Write out each record a second time, exactly.

Stored records:
---------------

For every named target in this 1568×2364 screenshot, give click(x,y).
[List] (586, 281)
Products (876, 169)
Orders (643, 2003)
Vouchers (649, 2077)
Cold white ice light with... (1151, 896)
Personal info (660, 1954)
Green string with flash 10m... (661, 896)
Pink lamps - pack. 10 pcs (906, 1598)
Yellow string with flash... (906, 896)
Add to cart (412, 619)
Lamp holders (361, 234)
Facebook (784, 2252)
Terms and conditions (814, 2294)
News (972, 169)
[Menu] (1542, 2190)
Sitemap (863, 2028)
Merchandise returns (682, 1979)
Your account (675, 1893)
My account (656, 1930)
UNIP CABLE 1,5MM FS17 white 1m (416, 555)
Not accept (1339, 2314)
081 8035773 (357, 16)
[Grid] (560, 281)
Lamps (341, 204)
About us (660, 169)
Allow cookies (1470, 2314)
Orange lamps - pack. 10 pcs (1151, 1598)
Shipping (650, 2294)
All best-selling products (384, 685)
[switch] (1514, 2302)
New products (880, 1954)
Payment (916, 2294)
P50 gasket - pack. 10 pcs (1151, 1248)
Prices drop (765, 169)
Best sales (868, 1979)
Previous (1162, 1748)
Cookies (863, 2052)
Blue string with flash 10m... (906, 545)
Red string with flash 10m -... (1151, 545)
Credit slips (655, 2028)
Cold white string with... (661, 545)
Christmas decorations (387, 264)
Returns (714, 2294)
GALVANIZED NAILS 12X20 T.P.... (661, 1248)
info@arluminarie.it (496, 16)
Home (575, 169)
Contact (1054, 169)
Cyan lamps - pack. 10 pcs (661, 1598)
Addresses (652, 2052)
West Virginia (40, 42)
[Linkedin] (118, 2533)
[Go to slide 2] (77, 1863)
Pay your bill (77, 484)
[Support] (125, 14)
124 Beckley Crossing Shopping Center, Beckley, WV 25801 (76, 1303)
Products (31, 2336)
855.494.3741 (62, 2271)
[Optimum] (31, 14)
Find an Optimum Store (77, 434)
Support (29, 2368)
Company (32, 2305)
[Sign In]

---------------

> _Exercise solution_:
For every named target in this 1568×2364 screenshot, give click(x,y).
[List] (586, 281)
Products (876, 169)
Orders (643, 2003)
Vouchers (649, 2077)
Cold white ice light with... (1151, 896)
Personal info (660, 1954)
Green string with flash 10m... (661, 896)
Pink lamps - pack. 10 pcs (906, 1598)
Yellow string with flash... (906, 896)
Add to cart (412, 619)
Lamp holders (361, 234)
Facebook (784, 2252)
Terms and conditions (814, 2294)
News (972, 169)
[Menu] (1542, 2190)
Sitemap (863, 2028)
Merchandise returns (682, 1979)
Your account (675, 1893)
My account (656, 1930)
UNIP CABLE 1,5MM FS17 white 1m (416, 555)
Not accept (1339, 2314)
081 8035773 (357, 16)
[Grid] (560, 281)
Lamps (341, 204)
About us (660, 169)
Allow cookies (1470, 2314)
Orange lamps - pack. 10 pcs (1151, 1598)
Shipping (650, 2294)
All best-selling products (384, 685)
[switch] (1514, 2302)
New products (880, 1954)
Payment (916, 2294)
P50 gasket - pack. 10 pcs (1151, 1248)
Prices drop (765, 169)
Best sales (868, 1979)
Previous (1162, 1748)
Cookies (863, 2052)
Blue string with flash 10m... (906, 545)
Red string with flash 10m -... (1151, 545)
Credit slips (655, 2028)
Cold white string with... (661, 545)
Christmas decorations (387, 264)
Returns (714, 2294)
GALVANIZED NAILS 12X20 T.P.... (661, 1248)
info@arluminarie.it (496, 16)
Home (575, 169)
Contact (1054, 169)
Cyan lamps - pack. 10 pcs (661, 1598)
Addresses (652, 2052)
West Virginia (40, 42)
[Linkedin] (118, 2533)
[Go to slide 2] (77, 1863)
Pay your bill (77, 484)
[Support] (125, 14)
124 Beckley Crossing Shopping Center, Beckley, WV 25801 (76, 1303)
Products (31, 2336)
855.494.3741 (62, 2271)
[Optimum] (31, 14)
Find an Optimum Store (77, 434)
Support (29, 2368)
Company (32, 2305)
[Sign In]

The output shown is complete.